I am impressed with it so far but obviously have not even scratched the surface. Can't wait to get into it more!


----------



## Sodapop (Aug 24, 2013)

clee01l said:


> NIK installs mostly as a Edit-In function and appears in the Edit-In submenu. The exception to that is HDR Efex Pro which is installed as an Export plugin (since it acts upon multiple files at once).  The HDR Efex package does not require much in the way of disk space.
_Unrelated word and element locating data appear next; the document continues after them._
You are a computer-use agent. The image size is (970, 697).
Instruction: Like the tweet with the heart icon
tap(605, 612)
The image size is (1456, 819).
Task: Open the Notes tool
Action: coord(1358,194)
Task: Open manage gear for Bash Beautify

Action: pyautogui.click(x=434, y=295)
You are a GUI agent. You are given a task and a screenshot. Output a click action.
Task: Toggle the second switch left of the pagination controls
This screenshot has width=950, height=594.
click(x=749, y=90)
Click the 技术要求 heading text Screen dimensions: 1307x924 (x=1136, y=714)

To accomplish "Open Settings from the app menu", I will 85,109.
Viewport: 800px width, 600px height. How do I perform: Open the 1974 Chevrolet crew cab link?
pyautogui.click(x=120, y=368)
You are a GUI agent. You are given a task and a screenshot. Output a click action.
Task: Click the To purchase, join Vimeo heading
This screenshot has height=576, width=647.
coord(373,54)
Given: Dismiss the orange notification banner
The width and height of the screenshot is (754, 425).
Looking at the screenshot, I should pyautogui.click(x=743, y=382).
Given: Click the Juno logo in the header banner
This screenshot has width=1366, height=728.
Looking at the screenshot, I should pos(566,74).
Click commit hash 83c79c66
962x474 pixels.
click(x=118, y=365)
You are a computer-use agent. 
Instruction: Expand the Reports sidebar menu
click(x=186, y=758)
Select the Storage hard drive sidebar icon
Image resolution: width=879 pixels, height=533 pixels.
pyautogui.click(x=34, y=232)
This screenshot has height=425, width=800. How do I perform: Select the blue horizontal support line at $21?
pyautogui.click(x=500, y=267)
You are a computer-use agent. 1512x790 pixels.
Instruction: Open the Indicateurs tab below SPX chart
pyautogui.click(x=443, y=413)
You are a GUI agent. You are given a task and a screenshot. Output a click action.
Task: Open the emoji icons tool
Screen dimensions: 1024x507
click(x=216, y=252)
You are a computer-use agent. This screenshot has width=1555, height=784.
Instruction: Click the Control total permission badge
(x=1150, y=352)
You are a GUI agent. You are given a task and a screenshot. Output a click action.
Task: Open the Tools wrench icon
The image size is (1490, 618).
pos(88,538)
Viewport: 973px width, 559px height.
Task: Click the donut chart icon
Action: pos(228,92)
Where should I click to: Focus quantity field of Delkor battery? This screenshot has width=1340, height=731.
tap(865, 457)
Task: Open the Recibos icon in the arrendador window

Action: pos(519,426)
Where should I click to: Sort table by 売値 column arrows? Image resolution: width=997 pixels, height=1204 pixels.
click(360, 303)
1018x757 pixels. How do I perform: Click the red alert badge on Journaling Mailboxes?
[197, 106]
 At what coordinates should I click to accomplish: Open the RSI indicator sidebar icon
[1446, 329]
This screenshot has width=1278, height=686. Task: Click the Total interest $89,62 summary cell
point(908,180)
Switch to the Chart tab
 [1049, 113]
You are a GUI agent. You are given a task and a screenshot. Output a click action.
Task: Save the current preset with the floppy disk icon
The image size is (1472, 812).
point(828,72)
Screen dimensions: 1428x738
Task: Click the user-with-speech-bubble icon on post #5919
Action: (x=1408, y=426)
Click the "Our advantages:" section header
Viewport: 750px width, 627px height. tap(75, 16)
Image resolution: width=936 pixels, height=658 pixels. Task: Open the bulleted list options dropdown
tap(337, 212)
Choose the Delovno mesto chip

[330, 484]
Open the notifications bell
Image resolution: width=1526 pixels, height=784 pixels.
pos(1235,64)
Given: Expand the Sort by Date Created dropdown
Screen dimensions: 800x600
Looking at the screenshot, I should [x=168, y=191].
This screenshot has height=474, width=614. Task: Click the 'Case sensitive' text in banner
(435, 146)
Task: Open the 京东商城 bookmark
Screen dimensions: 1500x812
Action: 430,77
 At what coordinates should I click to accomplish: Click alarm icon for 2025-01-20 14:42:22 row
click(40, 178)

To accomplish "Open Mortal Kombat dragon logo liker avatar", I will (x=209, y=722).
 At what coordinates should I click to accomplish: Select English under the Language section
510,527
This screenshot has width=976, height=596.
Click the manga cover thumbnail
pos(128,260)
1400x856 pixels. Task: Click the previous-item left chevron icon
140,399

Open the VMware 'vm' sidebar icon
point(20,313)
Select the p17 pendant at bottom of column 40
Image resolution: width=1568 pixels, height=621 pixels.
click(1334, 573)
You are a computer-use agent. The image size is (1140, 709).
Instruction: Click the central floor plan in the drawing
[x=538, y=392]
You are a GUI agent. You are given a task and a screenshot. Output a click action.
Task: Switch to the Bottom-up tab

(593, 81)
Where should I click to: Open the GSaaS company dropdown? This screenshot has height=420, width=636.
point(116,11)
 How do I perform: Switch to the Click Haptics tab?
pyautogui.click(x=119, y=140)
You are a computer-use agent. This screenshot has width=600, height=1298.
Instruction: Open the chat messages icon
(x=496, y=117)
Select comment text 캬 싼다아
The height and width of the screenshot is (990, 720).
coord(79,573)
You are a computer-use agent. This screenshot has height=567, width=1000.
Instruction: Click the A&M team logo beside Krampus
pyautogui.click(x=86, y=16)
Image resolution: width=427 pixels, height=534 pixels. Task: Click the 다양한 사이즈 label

Got nik and looks like a real god plugin. Just wondering, Silver Efex Pro 2 is really slow to respond when an adjustment is made. Anyone know why?

as ever

soda


----------



## Adam (Aug 24, 2013)

I just used all of the default settings and didn't have any issues. I can't think of why Silver Efex Pro 2 would be slow. Maybe someone else has some ideas?


----------



## Sodapop (Aug 24, 2013)

Thanks for the response Adam and all else. I think I' am going to start a new thread since this one is getting old and off the original question/statment.


----------



## Sodapop (Oct 16, 2013)

*Silver Efex works!*



Sodapop said:


> Working witth silver efex pro 2. It is not responding. worked ok once now just a grayed out screen and a "not responding" message. Help please!
> 
> Edited post. Sent from panel instead of grid and it worked. Is this normal.? And I promise I will get a book!
> 
> soda




Thanks for all who responded to this thread. I found the problem and it is solved. It was my old slow computer. Got a new computer and all is well!

Respectfully

soda


----------